▸ **WHAT THE TASK ASKS**:
All the data should come back exactly as it was given.

START RECORD EXTRACTS

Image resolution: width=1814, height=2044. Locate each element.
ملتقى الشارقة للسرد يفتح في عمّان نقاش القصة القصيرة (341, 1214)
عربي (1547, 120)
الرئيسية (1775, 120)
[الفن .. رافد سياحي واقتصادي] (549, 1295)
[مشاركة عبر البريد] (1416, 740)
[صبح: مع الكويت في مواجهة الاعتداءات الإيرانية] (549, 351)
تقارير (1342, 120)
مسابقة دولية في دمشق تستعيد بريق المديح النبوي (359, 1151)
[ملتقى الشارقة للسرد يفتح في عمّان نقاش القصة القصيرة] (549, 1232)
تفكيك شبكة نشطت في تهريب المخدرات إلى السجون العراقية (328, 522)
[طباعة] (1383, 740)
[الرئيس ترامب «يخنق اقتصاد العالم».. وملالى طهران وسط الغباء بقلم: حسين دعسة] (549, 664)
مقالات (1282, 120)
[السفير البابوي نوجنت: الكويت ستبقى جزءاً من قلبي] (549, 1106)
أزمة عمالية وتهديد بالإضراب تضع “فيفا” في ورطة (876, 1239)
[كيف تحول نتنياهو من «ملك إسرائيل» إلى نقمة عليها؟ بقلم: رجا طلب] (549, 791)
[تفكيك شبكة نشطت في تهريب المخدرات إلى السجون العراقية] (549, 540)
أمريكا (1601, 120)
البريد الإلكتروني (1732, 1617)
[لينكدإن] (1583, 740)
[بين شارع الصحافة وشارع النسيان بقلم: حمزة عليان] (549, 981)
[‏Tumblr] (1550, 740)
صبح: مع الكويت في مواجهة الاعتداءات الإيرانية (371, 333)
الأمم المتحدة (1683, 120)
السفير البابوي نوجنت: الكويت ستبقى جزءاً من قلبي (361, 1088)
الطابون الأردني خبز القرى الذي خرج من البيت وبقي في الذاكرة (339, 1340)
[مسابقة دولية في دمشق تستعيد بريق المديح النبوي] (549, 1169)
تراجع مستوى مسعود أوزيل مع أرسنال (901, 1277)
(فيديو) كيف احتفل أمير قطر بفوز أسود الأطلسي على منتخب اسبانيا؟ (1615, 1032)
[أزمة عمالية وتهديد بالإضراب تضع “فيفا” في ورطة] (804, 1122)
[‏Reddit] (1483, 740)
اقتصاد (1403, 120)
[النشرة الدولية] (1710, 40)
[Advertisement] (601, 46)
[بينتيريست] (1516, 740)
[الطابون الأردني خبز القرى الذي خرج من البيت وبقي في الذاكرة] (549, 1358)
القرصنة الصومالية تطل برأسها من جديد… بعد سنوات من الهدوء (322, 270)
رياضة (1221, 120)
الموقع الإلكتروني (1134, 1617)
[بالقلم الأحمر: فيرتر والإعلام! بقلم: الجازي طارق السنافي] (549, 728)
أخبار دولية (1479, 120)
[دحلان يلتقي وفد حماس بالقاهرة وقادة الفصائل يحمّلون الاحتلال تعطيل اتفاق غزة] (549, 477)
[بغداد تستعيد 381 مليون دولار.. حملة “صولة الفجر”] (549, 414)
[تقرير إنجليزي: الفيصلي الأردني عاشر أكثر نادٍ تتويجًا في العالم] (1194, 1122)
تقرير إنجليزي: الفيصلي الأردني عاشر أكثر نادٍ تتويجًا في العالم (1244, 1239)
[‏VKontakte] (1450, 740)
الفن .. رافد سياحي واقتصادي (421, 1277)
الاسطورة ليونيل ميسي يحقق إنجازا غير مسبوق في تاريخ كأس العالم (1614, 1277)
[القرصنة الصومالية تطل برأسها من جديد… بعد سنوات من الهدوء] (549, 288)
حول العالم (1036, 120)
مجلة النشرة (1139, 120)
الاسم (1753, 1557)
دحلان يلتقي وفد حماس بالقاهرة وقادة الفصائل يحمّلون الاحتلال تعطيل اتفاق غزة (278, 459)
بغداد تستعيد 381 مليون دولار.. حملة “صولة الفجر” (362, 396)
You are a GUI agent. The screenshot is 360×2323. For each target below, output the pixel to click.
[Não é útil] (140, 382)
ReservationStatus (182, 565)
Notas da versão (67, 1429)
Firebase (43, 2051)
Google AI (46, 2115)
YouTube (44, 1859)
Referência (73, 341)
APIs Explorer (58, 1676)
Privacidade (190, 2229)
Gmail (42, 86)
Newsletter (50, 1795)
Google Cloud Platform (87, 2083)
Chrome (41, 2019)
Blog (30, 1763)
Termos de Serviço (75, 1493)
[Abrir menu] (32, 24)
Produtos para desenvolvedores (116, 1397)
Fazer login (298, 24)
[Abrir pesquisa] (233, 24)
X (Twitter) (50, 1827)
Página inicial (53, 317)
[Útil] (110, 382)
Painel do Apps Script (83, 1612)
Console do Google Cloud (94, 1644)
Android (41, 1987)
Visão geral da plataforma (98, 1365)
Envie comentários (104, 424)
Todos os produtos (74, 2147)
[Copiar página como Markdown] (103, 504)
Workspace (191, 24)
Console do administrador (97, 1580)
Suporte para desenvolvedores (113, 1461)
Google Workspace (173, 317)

END RECORD EXTRACTS

▸ **ANSWER TO THE EXERCISE**:
Image resolution: width=1814, height=2044. Locate each element.
ملتقى الشارقة للسرد يفتح في عمّان نقاش القصة القصيرة (341, 1214)
عربي (1547, 120)
الرئيسية (1775, 120)
[الفن .. رافد سياحي واقتصادي] (549, 1295)
[مشاركة عبر البريد] (1416, 740)
[صبح: مع الكويت في مواجهة الاعتداءات الإيرانية] (549, 351)
تقارير (1342, 120)
مسابقة دولية في دمشق تستعيد بريق المديح النبوي (359, 1151)
[ملتقى الشارقة للسرد يفتح في عمّان نقاش القصة القصيرة] (549, 1232)
تفكيك شبكة نشطت في تهريب المخدرات إلى السجون العراقية (328, 522)
[طباعة] (1383, 740)
[الرئيس ترامب «يخنق اقتصاد العالم».. وملالى طهران وسط الغباء بقلم: حسين دعسة] (549, 664)
مقالات (1282, 120)
[السفير البابوي نوجنت: الكويت ستبقى جزءاً من قلبي] (549, 1106)
أزمة عمالية وتهديد بالإضراب تضع “فيفا” في ورطة (876, 1239)
[كيف تحول نتنياهو من «ملك إسرائيل» إلى نقمة عليها؟ بقلم: رجا طلب] (549, 791)
[تفكيك شبكة نشطت في تهريب المخدرات إلى السجون العراقية] (549, 540)
أمريكا (1601, 120)
البريد الإلكتروني (1732, 1617)
[لينكدإن] (1583, 740)
[بين شارع الصحافة وشارع النسيان بقلم: حمزة عليان] (549, 981)
[‏Tumblr] (1550, 740)
صبح: مع الكويت في مواجهة الاعتداءات الإيرانية (371, 333)
الأمم المتحدة (1683, 120)
السفير البابوي نوجنت: الكويت ستبقى جزءاً من قلبي (361, 1088)
الطابون الأردني خبز القرى الذي خرج من البيت وبقي في الذاكرة (339, 1340)
[مسابقة دولية في دمشق تستعيد بريق المديح النبوي] (549, 1169)
تراجع مستوى مسعود أوزيل مع أرسنال (901, 1277)
(فيديو) كيف احتفل أمير قطر بفوز أسود الأطلسي على منتخب اسبانيا؟ (1615, 1032)
[أزمة عمالية وتهديد بالإضراب تضع “فيفا” في ورطة] (804, 1122)
[‏Reddit] (1483, 740)
اقتصاد (1403, 120)
[النشرة الدولية] (1710, 40)
[Advertisement] (601, 46)
[بينتيريست] (1516, 740)
[الطابون الأردني خبز القرى الذي خرج من البيت وبقي في الذاكرة] (549, 1358)
القرصنة الصومالية تطل برأسها من جديد… بعد سنوات من الهدوء (322, 270)
رياضة (1221, 120)
الموقع الإلكتروني (1134, 1617)
[بالقلم الأحمر: فيرتر والإعلام! بقلم: الجازي طارق السنافي] (549, 728)
أخبار دولية (1479, 120)
[دحلان يلتقي وفد حماس بالقاهرة وقادة الفصائل يحمّلون الاحتلال تعطيل اتفاق غزة] (549, 477)
[بغداد تستعيد 381 مليون دولار.. حملة “صولة الفجر”] (549, 414)
[تقرير إنجليزي: الفيصلي الأردني عاشر أكثر نادٍ تتويجًا في العالم] (1194, 1122)
تقرير إنجليزي: الفيصلي الأردني عاشر أكثر نادٍ تتويجًا في العالم (1244, 1239)
[‏VKontakte] (1450, 740)
الفن .. رافد سياحي واقتصادي (421, 1277)
الاسطورة ليونيل ميسي يحقق إنجازا غير مسبوق في تاريخ كأس العالم (1614, 1277)
[القرصنة الصومالية تطل برأسها من جديد… بعد سنوات من الهدوء] (549, 288)
حول العالم (1036, 120)
مجلة النشرة (1139, 120)
الاسم (1753, 1557)
دحلان يلتقي وفد حماس بالقاهرة وقادة الفصائل يحمّلون الاحتلال تعطيل اتفاق غزة (278, 459)
بغداد تستعيد 381 مليون دولار.. حملة “صولة الفجر” (362, 396)
You are a GUI agent. The screenshot is 360×2323. For each target below, output the pixel to click.
[Não é útil] (140, 382)
ReservationStatus (182, 565)
Notas da versão (67, 1429)
Firebase (43, 2051)
Google AI (46, 2115)
YouTube (44, 1859)
Referência (73, 341)
APIs Explorer (58, 1676)
Privacidade (190, 2229)
Gmail (42, 86)
Newsletter (50, 1795)
Google Cloud Platform (87, 2083)
Chrome (41, 2019)
Blog (30, 1763)
Termos de Serviço (75, 1493)
[Abrir menu] (32, 24)
Produtos para desenvolvedores (116, 1397)
Fazer login (298, 24)
[Abrir pesquisa] (233, 24)
X (Twitter) (50, 1827)
Página inicial (53, 317)
[Útil] (110, 382)
Painel do Apps Script (83, 1612)
Console do Google Cloud (94, 1644)
Android (41, 1987)
Visão geral da plataforma (98, 1365)
Envie comentários (104, 424)
Todos os produtos (74, 2147)
[Copiar página como Markdown] (103, 504)
Workspace (191, 24)
Console do administrador (97, 1580)
Suporte para desenvolvedores (113, 1461)
Google Workspace (173, 317)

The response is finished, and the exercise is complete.